Presently the enemy's batteries opened a severe fire of spherical case, shell and solid shot. We advanced steadily through woods and cornfields, driving all before us, and met the Confederates in two lines of battle, posted in a sunken road or ravine, with rudely constructed breastworks of rails, sod, etc., and still a third line of troops in a cornfield forty yards in the rear, where the ground was gradually rising and permitted them to fire at us over the heads of those below. Our right was also exposed to the sudden and terrible fire from the troops who had broken the center division of our formation.

 

"The cornfield, where we had taken up our position terminated about 100 yards distant from the sunken road leaving nothing but short grass pastureland between us.

 

"On coming out of the corn, we were unexpectedly confronted by heavy masses of Confederate infantry, with their muskets resting on the temporary breastworks.
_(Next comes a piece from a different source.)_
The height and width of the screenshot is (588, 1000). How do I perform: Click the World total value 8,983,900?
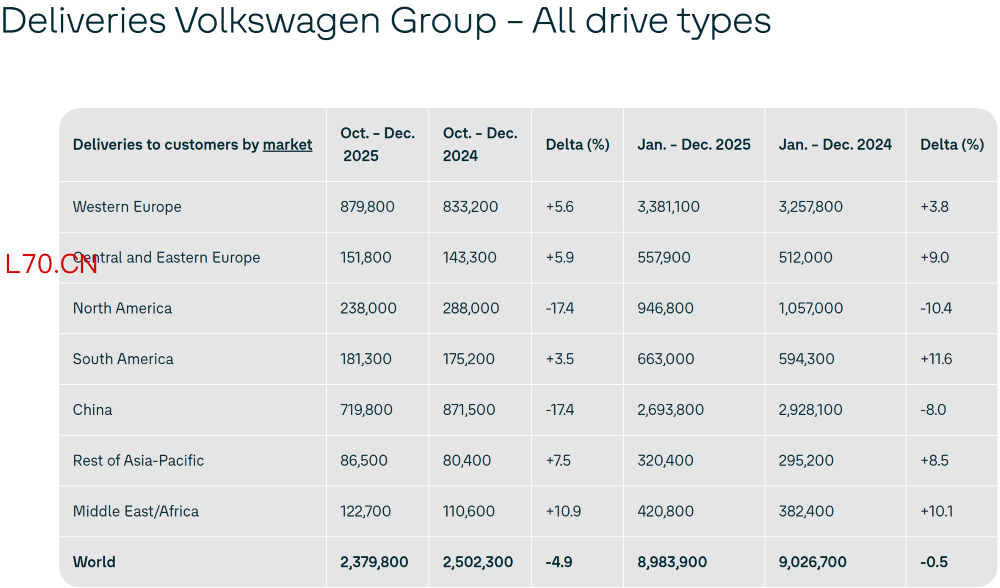coord(672,562)
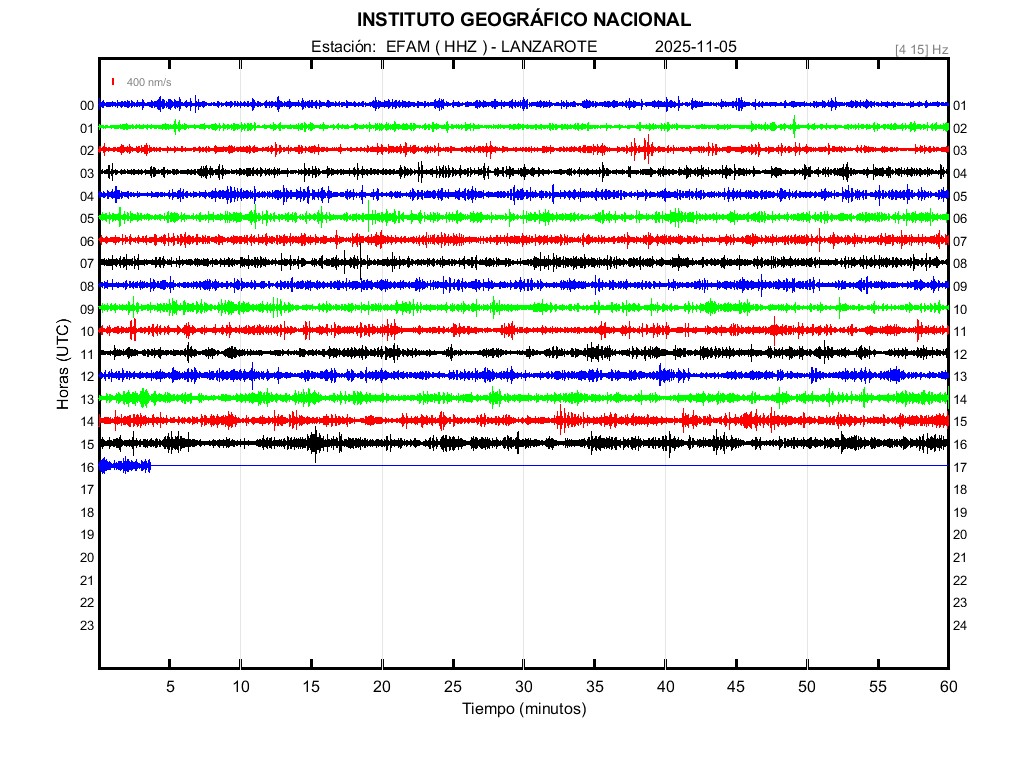Click the 45 minute tick label
The image size is (1024, 768).
click(736, 686)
We all realized that the slaughter would be great, but not a man flinched, and cheerfully we went to our baptism of fire.

 

"Our colonel dashed in front with the ringing order: 'Charge!' and charge we did into that leaden hail. Within less than five minutes 286 men out of 685, and eight of ten company commanders, lay wounded or dead on that bloody slope. The colonel's horse had been struck by four bullets; the lieutenant-colonel was wounded and his horse killed, and our dearly loved colors were lying within twenty yards of the frowning lines of muskets, surrounded by the lifeless bodies of nine heroes who tried to plant them in that road of death.

 

Those of us who were yet living got back to the edge of the cornfield, and opened such a fire, that, though the enemy charged five times to gain possession of the flag, they were driven back each time with terrible slaughter.

 

"We had become desperately enraged, thinking, not of life, but how to regain the broad strips of bunting under which we had marched, bivouacked, suffered, and seen our comrades killed. To lose what we had sworn to defend with our blood, would have been, in our minds, a disgrace, and every man of the First Delaware was ready to perish, rather than allow the colors to fall into the hands of the enemy. Two hundred rifles guarded the Stars and Stripes, and, if they were not to be recovered by us, the foe should not have them, while a single member of the regiment remained alive.

 

"Charge after charge was made, and the gallant Fifth Maryland, forming on our left, aided in the defense. The fire from our lines directed to the center of that dense mass of Confederates, was appalling. Over thirteen hundred noble dead were covered with earth in that sunken road by the burying party on the following day.

 

"When the Maryland boys joined us, Captain Rickets, of Company C, our regiment, called for volunteers to save the colors, and more than thirty brave fellows responded. It seems as if they had but just started, when at least twenty, including the gallant leader, were killed and those who would have rushed forward, were forced back by the withering fire.

 

"Maddened, and more desperate than ever, I called for the men to make another effort, and before we marched fifty yards only a scattering few remained able to get back to the friendly corn in which we sought refuge from the tempest of death.

 

"Then Major Thomas A. Smyth (afterward Major-General, and killed on the day General Lee surrendered) said he would concentrate twenty-five picked men, whose fire should be directed over the colors.

 

"Do it,' I cried, 'and I will get there!'

 

"There were hundreds of brave men yet alive on that awful field, and, at my call for assistance, twenty sprang toward me.

 

"While covering that short distance, it seemed as if a million bees were singing in the air. The shouts and yells from either side sounded like menaces and threats. But I reached the goal, had caught up the staff which was already splintered by shot, and the colors pierced by many a hole, and stained here and there with the lifeblood of our comrades, when a bullet shattered my arm. Luckily my legs were still serviceable, and, seizing the precious bunting with my left hand, I made the best eighty-yard time on record, receiving two more wounds.

 

The colors were landed safely among the men of our regiment just as a large body of Confederate infantry poured in on our flank, compelling us to face in a different direction. We had the flags, however, and the remainder of the First Delaware held them against all comers."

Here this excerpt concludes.